自民、公明両党は、敵のミサイル発射拠点などをたたく「敵基地攻撃能力(反撃能力)」を保有することで合意した。専守防衛を掲げてきた日本の防衛政策を転換し、東アジア情勢の一段の緊迫化に備える。ただ反撃能力の性能や抑止効果が不透明なほか、反撃のタイミングを誤れば国際法違反の先制攻撃とみなされる。日本の安全保障を担保し、適切に運用できるのか。国民への十分な説明はもとより、隣国・中国との意思疎通を間断なく行うことこそ肝要だ。

反撃能力は国際法を順守し、「必要最小限の防衛措置」との位置付けで、専守防衛の理念から逸脱しないと判断した。敵が攻撃に「着手」した後、政府は反撃の理由などを記した「対処基本方針」を閣議決定し、国会で承認を得た上で実行に踏み切る。何をもって「着手」と見なすかは「個別具体的に判断」するとし、あいまいさも残した。

中国や北朝鮮は変則的な軌道を描くミサイルなどを装備し、日本のミサイル防衛網では限界がある。
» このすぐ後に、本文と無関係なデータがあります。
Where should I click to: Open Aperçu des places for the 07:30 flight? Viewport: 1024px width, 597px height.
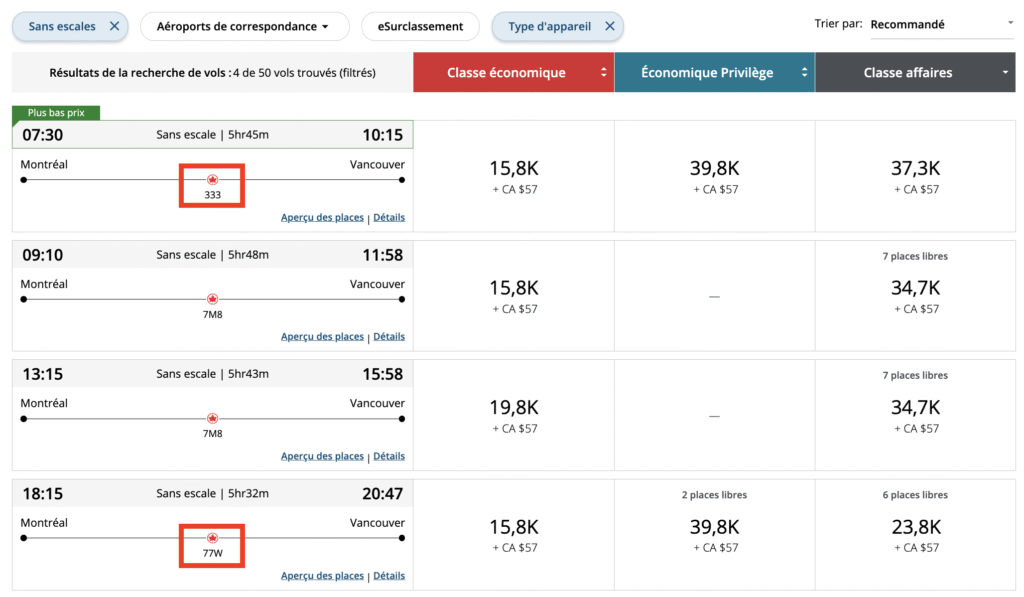tap(322, 217)
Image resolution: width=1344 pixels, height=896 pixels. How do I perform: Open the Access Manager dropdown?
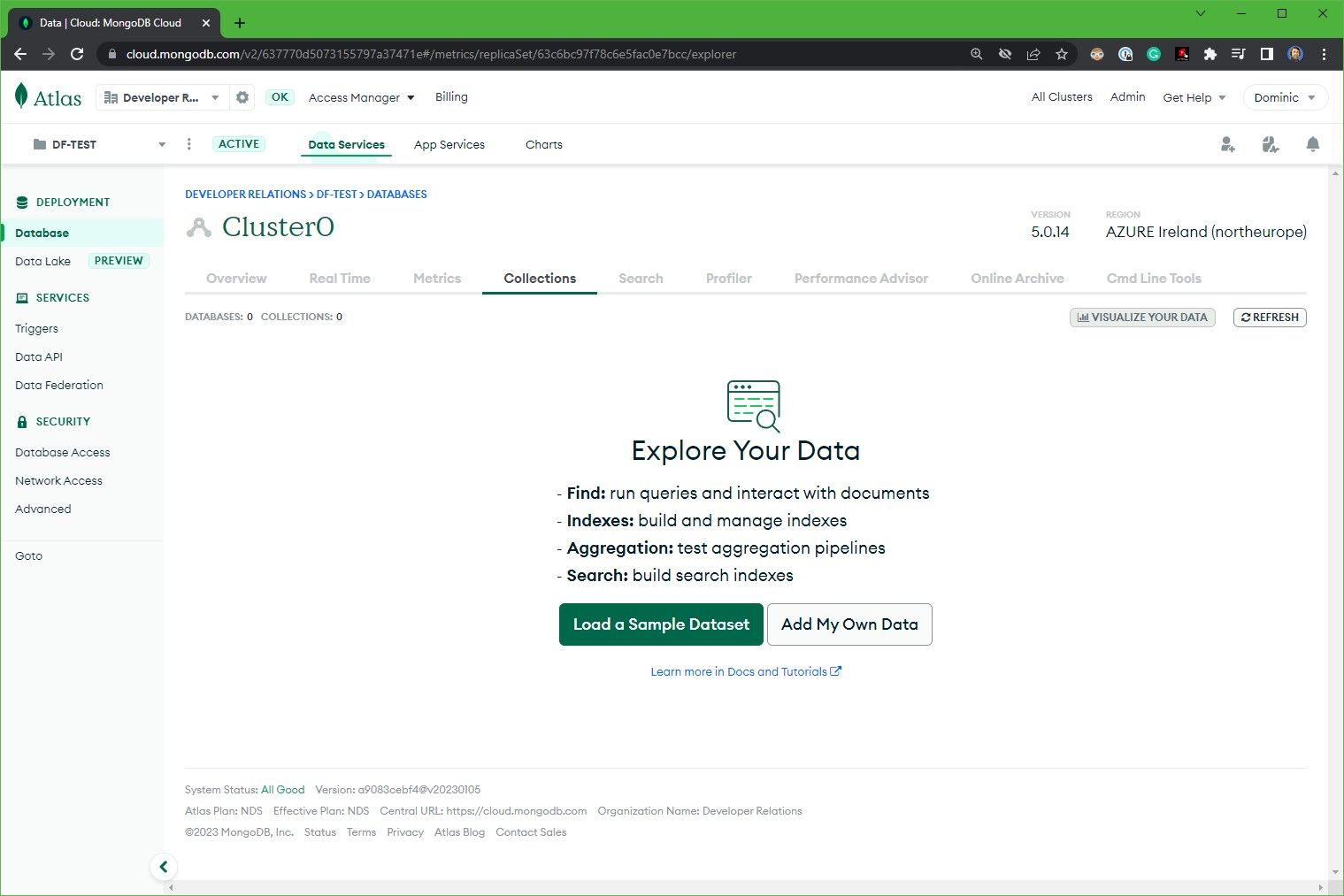360,97
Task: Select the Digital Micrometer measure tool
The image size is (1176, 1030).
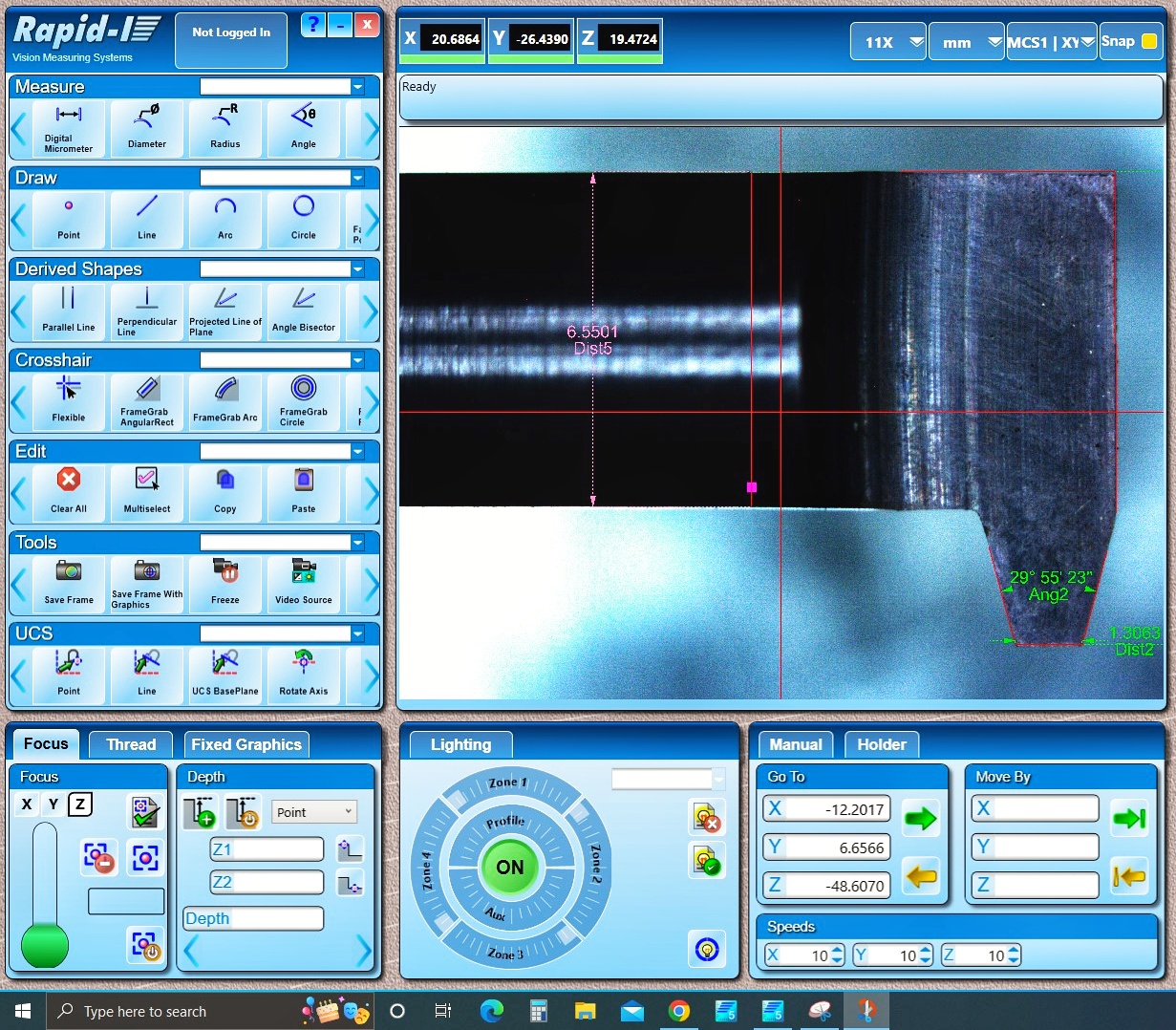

北朝鮮は弾道ミサイルの発射実験を繰り返し、中国の軍事演習では弾道ミサイルが日本の排他的経済水域(EEZ)に落下し、台湾有事が日本の安保を脅かすことを突き付けた。米国に世界を動かす力はなく、日本がすぐそこにある危機に備えるのは当然と言える。

ただ課題は少なくない。敵が攻撃に「着手」したとの見極めは容易でない。敵のさらなる攻撃を抑止できるだけの効果を期待できるかも不透明で、むしろ緊張を高めかねない。防衛3文書の改定をめぐる議論は防衛費や防衛能力の協議が先行し、反撃に関する戦略に不透明さを残している。適切な運用に向けた審議を深める必要がある。

中国は領土や人権問題で一歩も譲歩しないものの、外交の扉は開いている。西側諸国による北朝鮮への経済制裁の抜け道になるなど北朝鮮への影響力も大きい。日本が米中に続く世界3位の軍事大国になるだけでは東アジアの緊張は緩和しない。中国との外交に力を注ぎ、対話の継続により安全保障を確保することに戦略の主眼を置きたい。